Inositols prevent and reverse endothelial dysfunction in diabetic rat and rabbit vasculature metabolically and by scavenging superoxide

N. R F Nascimento, L. M A Lessa, M. R. Kerntopf, C. M. Sousa, R. S. Alves, M. G R Queiroz, J. Price, D. B. Heimark, J. Larner, Xue-Liang Du, M. Brownlee, A. Gow, C. Davis, M. C. Fonteles

Research output: Contribution to journalArticle

66 Citations (Scopus)

Abstract

Endothelial dysfunction (ED) is an early feature of cardiovascular risk and diabetes. Hyperglycemic and hyperlipidemia are causative factors. Excessive endothelial mitochondrial superoxide (ROS) production with hyperglycemia and hyperlipidemia is a key mechanism.

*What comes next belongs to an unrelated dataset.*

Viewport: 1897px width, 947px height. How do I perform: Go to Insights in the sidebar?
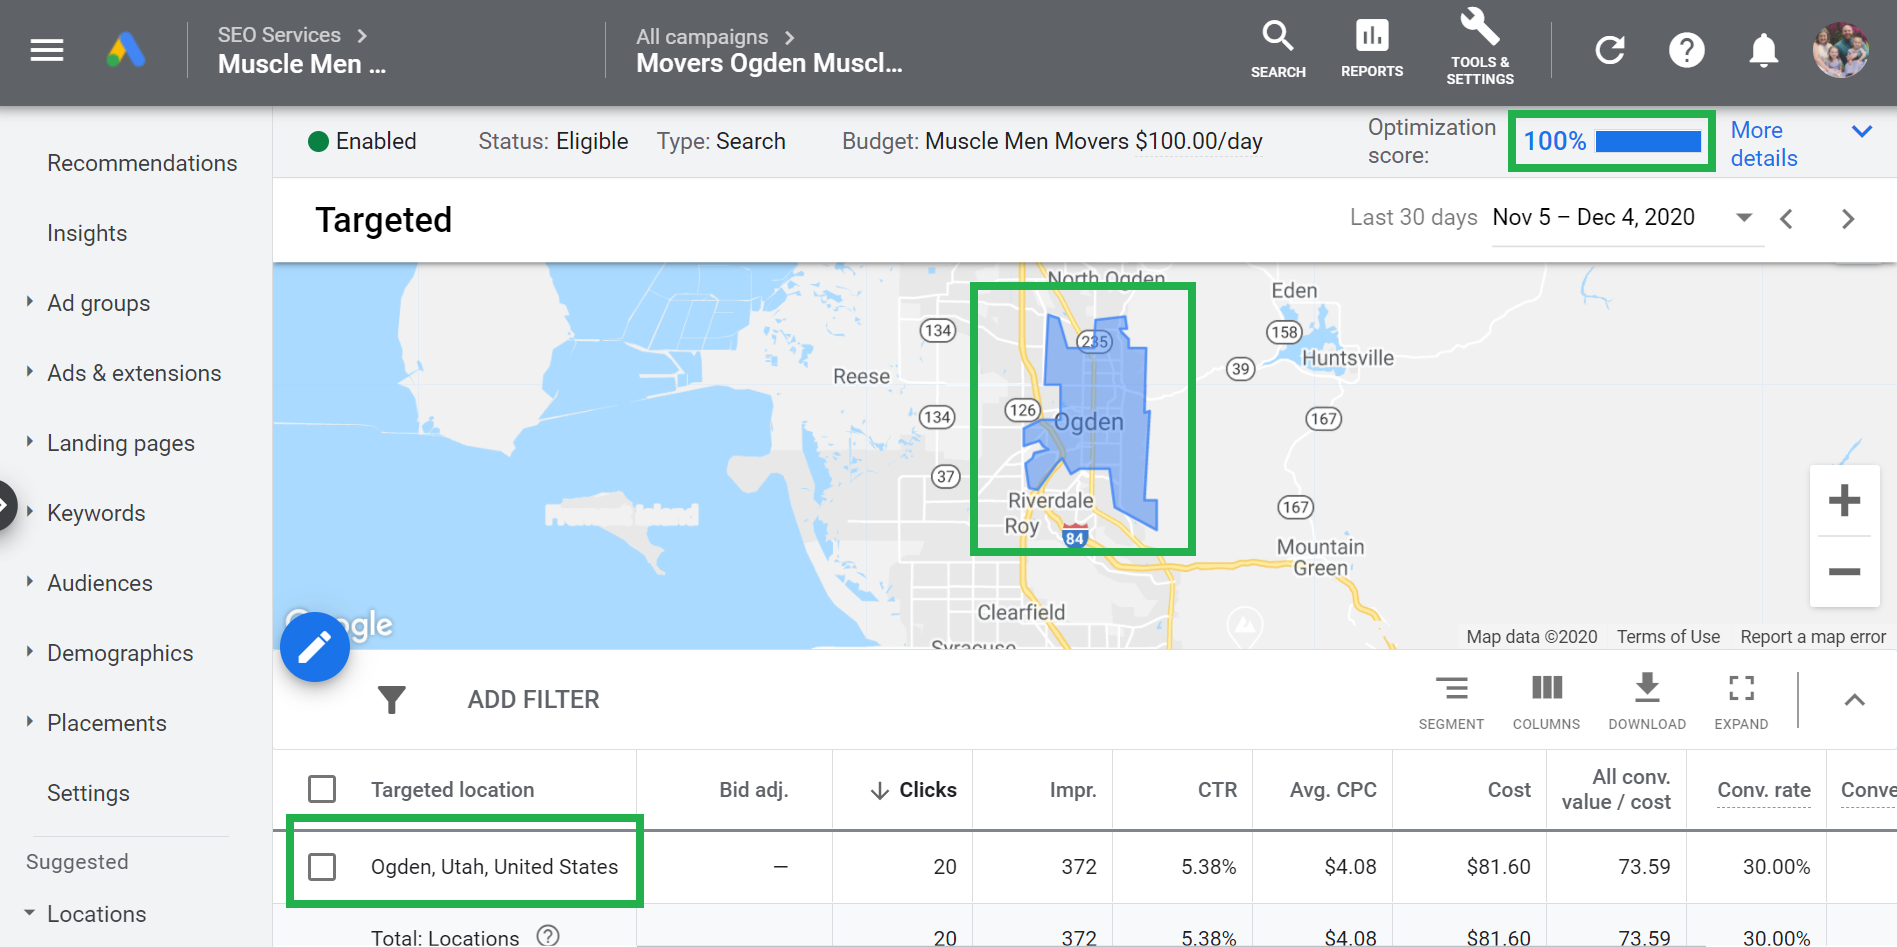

Inositol components of an insulin inositol glycan mediator, D-chiro-inositol (DCI) and 3-O-methyl DCI (pinitol), decrease hyperglycemia and hyperlipidemia. We tested whether these, myoinositol and dibutyryl DCI (db-DCI), would prevent or reverse ED in diabetic rats and rabbits. Oral inositols reduced hyperglycemia and hypertriglyceridemia with different potencies and prevented ED in rat aortic rings and mesenteric beds. Inositols added in vitro to five diabetic tissues reversed ED. Relaxation by Ach, NO, and electrical field stimulation was potentiated by inositols in vitro in rabbit penile corpus cavernosa. Inositols in vitro restored impaired contraction by the eNOS inhibitor L-NAME and increased NO effectiveness. DCI and db-DCI decreased elevated ROS in endothelial cells in high glucose and db-DCI reduced PKC activation, hexosamine pathway activity, and advanced glycation end products to basal levels. Xanthine/xanthine oxidase generated superoxide was reduced by superoxide dismutase or inositols, with db-DCI efficacious in a mechanism requiring chelated Fe3+. Histochemical examination of rat aortic rings for protein SNO demonstrated a decrease in diabetic rings with restoration by inositols. In summary, inositols prevented and reversed ED in rat and rabbit vessels, reduced elevated ROS in endothelial cells, potentiated nitrergic or vasculo-myogenic relaxations, and preserved NO signaling. These effects are related to their metabolic actions, direct superoxide scavenging, and enhancing and protecting NO signaling. Of the inositols tested, db-DCI was most effective.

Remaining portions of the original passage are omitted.